CRÓNICA: El Azuaga planta cara pero pierde ante el líder

CD Azuaga: Carlos Sánchez; Porriño, Agus, Ruby, Isaac; Kiko (J.Rodríguez, 79'), Moisés, Pelu (Ilyès, 64'); Bono (Quique Roldán, 77'), Copito, Enrique.

CP Cacereño: Bernabéu; Chechu, Alberto Delgado, Carlao, Keko; Gustavo, Juan Carlos, Neto (D. López, 85'), M. Torres (Collantes, 71'), Luismi; Álex Rubio (Eloy, 87').

Goles: 0-1 Chechu (49').

Colegiado: Aparicio Álvarez.

Incidencias: Municipal de Azuaga, casi 700 espectadores. En los prolegómenos del encuentro, se homenajeó a Antonio Jesús Cobos por sus 100 partidos como técnico rojiblanco.

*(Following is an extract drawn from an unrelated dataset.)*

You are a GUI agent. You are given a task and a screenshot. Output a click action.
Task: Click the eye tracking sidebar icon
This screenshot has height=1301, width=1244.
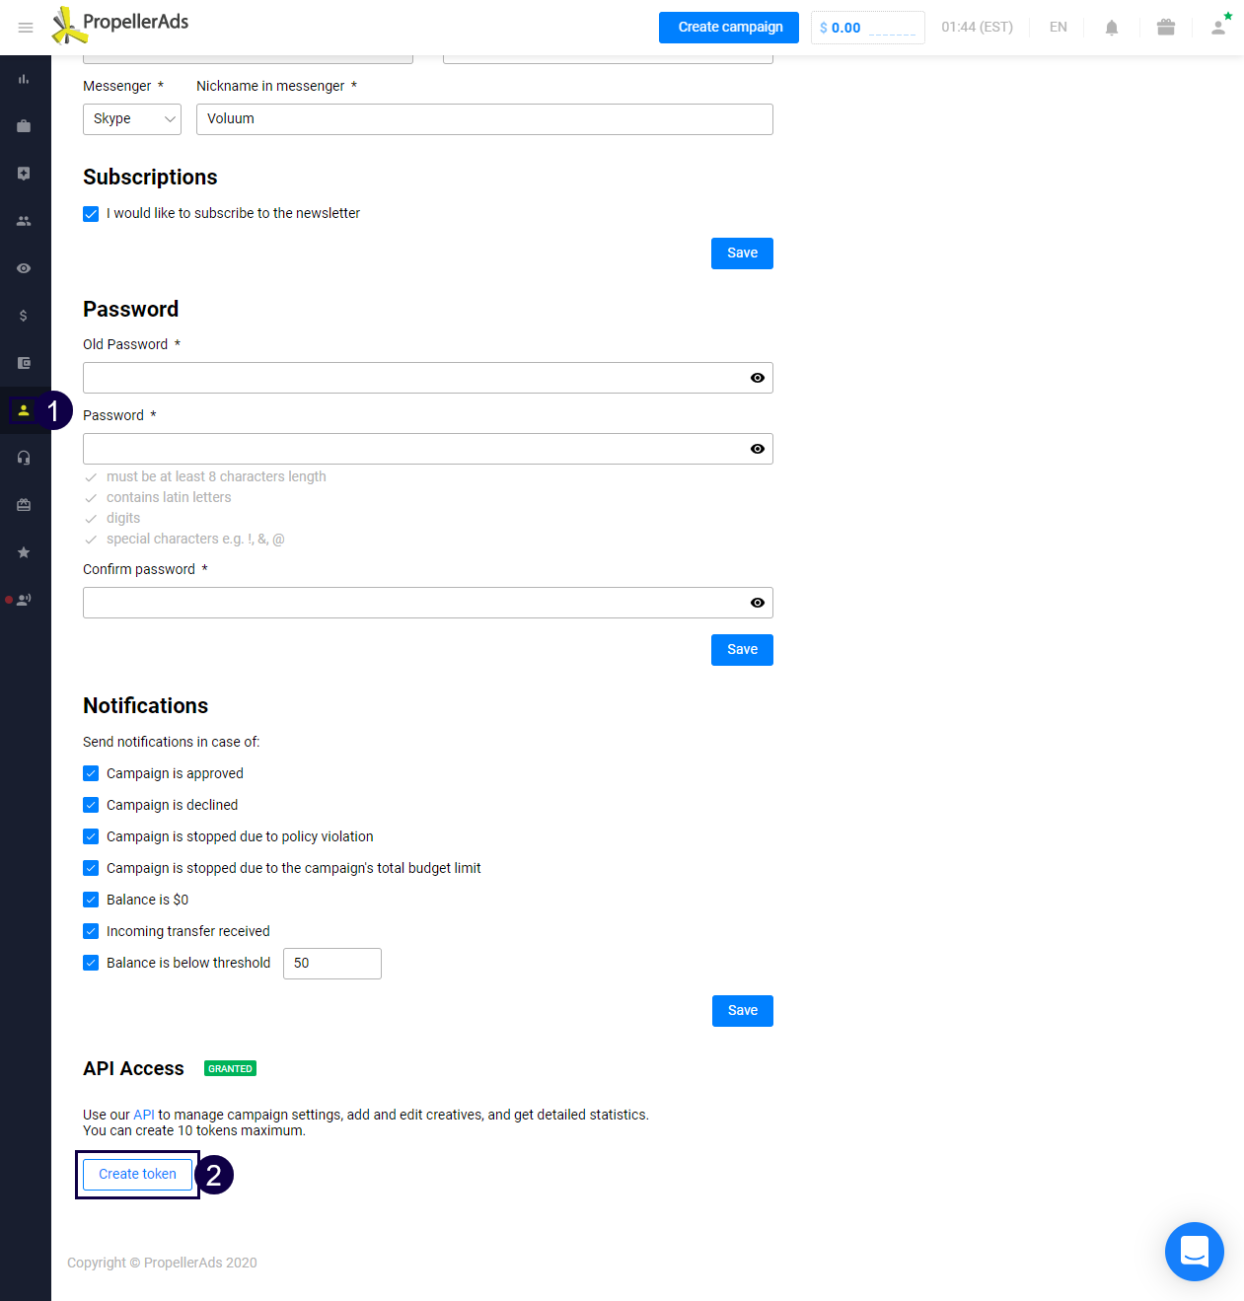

El CD Azuaga hizo todo lo que estuvo en su mano para sacar algo positivo del encuentro ante el líder, pero resultó imposible. Ni las bajas, muy cuantiosas en el cuadro local, ni el temporal de viento mermaron los ánimos de un equipo que salió decidido a dominar y vencer el encuentro, pero que se vio superado por un solitario gol de Chechu al comienzo de la segunda parte.

Comenzaron mejor los azuagueños, que en el minuto 3 estuvieron a punto de adelantarse por medio de Copito. El atacante local se hizo con un rechace en el área pequeña y lo envió a la red, aunque la jugada fue anulada previamente por el colegiado.

Poco después, fue Enrique el que, en una distancia similar, batió a Bernabé en el mano a mano. La acción volvió a ser anulada por el colegiado. Despertó entonces el Cacereño y las fuerzas, progresivamente, se fueron igualando hasta llegar a una situación de equilibrio entre ambos equipos, que gozaron de similar número de oportunidades de gol.

Sin embargo, fue el conjunto visitante el que, en la primera acción de peligro tras el descanso, se adelantó. El lateral pacense Chechu remató en el corazón del área un balón suelto tras una jugada a balón parado e introdujo a la red el único tanto que subió al marcador.

Hasta el final del encuentro, ambos equipos lucharon con todo para equilibrar la balanza en el caso de los locales y ampliar renta en el de los visitantes. Fue Enrique, en el último minuto de tiempo reglamentario, el que volvió a anotar en la segunda jugada de una falta lateral. De nuevo, la afición rojiblanca tuvo que apaciguar su celebración tras ser anulada la acción por fuera de juego previo.